§ **Given exercise**: From the sequestration letter below, extract the passage starting at "Please particularly note" and ending at "things in perspective.", copying it word for word.

§ **Text**:
-- start --

Friday, March 1, 2013

Sequestration: A Letter to Congress

Dear Congressman Matheson:

Thank you for the opportunity to give you input for the federal budget process as we reach the sequestration deadline.  I especially appreciate that you continue to reach out to those of us in the 2nd District that you represented for many years before beginning to serve the new 4th District beginning this year.  You never know how district boundaries or other opportunities will change, you are wise to continue to be interested in those of us you might once again have reason to work with.

I have been very interested in this topic for a long time, for example, I wrote the following blog post on February 18, 2011 when Congress was considering the budget for what was then the upcoming year.  (You can find it at if you would like to see it in its original context.)

It is given that there are a lot of hard choices here.  Anything that is decided tends to put the interests of one person or group of people in preference to those of another, always a difficult decision to make.

Please particularly note the part of my blog post where I present the major budget categories as then proposed by the President in dollars per person.  For me it helps put things in perspective.

-- end --

§ **Stored rows**:
-- start --

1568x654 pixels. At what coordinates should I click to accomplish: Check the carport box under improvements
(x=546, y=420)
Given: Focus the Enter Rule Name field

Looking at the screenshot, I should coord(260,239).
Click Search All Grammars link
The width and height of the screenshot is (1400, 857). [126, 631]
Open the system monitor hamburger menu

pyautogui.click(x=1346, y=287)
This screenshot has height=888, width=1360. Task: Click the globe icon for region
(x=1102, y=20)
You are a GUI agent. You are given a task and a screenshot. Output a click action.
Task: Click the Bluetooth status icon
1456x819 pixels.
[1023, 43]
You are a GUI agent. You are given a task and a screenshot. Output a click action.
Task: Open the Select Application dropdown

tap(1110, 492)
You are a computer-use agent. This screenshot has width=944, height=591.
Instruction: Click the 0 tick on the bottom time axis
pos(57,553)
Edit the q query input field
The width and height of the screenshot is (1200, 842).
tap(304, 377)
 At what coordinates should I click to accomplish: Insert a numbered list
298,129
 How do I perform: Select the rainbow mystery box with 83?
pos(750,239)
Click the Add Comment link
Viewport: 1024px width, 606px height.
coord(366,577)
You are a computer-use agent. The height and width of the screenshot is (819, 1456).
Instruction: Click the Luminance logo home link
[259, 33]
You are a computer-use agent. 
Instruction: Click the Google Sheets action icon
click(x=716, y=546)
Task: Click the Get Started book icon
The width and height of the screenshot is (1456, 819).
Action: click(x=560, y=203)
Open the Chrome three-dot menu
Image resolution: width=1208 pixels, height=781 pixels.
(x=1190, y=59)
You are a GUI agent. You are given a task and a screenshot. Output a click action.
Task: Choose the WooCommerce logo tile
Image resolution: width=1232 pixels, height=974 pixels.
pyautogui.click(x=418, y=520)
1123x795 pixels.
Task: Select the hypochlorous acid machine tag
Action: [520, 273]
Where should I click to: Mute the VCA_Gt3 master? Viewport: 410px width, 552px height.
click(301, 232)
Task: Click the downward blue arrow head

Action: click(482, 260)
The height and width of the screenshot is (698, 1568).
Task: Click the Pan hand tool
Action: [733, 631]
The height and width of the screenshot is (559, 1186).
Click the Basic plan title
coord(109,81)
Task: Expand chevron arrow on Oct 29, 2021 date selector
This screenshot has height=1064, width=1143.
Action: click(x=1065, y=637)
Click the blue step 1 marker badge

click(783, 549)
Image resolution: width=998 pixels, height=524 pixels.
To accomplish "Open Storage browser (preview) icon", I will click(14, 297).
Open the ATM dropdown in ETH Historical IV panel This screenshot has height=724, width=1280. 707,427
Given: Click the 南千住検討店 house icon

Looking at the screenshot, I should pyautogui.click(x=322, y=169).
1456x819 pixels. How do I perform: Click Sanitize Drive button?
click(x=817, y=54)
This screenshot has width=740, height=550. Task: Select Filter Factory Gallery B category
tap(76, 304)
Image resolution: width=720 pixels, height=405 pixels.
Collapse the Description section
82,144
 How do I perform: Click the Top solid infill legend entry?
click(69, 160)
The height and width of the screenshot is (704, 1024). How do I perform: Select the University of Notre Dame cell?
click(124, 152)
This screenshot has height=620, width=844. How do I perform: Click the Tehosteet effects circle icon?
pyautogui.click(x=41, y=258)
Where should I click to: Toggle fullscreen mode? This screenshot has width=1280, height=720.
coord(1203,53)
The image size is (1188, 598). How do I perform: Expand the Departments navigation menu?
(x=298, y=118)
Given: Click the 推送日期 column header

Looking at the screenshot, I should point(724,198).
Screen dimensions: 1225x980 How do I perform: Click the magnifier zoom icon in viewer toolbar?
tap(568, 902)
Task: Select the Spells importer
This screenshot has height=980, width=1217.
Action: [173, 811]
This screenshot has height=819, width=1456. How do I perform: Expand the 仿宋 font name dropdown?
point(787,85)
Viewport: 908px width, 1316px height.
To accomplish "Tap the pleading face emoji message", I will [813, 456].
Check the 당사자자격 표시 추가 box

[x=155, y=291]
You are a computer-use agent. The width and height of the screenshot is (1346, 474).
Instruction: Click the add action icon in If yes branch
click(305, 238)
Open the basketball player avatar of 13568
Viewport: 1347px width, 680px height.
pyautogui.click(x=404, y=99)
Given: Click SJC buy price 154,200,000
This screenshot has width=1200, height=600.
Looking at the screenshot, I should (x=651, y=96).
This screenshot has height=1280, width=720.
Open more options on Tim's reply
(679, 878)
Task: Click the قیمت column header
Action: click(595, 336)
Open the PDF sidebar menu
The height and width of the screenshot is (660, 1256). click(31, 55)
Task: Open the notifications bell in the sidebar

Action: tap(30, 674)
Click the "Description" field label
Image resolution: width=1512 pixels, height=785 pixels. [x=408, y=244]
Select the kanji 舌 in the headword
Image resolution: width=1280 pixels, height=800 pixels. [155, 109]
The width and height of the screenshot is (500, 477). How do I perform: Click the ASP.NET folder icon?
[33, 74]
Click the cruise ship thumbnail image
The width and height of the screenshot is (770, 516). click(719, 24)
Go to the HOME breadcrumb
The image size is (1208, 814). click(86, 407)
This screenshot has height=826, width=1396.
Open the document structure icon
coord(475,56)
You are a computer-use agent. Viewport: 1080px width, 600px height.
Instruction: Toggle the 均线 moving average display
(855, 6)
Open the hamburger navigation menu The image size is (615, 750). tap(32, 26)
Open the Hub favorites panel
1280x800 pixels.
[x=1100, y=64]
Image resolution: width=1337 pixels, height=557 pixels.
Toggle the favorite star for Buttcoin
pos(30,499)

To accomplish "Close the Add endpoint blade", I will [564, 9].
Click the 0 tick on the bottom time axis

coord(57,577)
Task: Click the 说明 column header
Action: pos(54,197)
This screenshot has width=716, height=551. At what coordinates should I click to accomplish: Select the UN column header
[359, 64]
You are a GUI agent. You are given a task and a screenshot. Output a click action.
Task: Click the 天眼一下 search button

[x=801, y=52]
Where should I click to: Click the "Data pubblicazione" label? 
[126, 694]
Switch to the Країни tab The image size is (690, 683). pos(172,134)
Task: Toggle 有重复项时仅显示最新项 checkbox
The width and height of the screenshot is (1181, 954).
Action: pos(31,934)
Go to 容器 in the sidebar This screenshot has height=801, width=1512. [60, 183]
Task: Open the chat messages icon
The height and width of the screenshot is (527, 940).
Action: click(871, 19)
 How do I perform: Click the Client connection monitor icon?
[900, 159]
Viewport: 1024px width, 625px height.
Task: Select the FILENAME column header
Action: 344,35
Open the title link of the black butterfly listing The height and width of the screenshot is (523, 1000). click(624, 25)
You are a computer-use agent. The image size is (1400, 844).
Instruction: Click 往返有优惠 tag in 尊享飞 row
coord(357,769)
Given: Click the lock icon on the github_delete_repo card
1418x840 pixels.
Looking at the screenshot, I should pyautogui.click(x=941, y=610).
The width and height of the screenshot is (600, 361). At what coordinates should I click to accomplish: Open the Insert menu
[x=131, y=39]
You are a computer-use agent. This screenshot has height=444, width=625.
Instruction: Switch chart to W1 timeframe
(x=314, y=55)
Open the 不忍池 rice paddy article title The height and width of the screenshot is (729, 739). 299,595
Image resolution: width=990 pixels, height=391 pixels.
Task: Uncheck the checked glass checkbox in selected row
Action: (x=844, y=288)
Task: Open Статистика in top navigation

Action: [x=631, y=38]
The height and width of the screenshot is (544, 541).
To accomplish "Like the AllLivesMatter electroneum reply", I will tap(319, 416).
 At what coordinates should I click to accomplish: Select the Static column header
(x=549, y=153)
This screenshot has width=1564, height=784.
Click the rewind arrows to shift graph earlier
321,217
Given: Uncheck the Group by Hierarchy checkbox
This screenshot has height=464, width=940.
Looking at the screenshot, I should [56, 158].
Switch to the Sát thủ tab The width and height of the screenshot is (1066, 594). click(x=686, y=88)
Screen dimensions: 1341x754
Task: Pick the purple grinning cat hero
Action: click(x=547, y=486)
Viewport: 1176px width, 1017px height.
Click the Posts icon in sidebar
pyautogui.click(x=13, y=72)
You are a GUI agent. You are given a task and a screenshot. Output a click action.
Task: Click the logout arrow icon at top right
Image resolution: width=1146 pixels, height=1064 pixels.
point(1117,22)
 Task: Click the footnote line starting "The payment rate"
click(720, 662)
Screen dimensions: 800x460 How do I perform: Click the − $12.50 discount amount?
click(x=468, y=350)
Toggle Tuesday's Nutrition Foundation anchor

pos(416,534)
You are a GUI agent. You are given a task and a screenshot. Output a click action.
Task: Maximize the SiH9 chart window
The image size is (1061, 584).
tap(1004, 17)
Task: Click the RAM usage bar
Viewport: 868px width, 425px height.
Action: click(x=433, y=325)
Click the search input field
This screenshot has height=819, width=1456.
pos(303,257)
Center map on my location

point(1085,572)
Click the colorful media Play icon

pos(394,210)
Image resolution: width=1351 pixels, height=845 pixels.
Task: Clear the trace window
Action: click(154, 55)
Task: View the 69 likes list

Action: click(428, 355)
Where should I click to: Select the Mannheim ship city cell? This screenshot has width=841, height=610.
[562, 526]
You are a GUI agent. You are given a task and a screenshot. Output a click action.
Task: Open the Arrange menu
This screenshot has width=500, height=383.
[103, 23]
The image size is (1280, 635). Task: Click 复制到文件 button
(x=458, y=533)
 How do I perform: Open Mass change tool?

-- end --

§ **Correct result**:
Please particularly note the part of my blog post where I present the major budget categories as then proposed by the President in dollars per person.  For me it helps put things in perspective.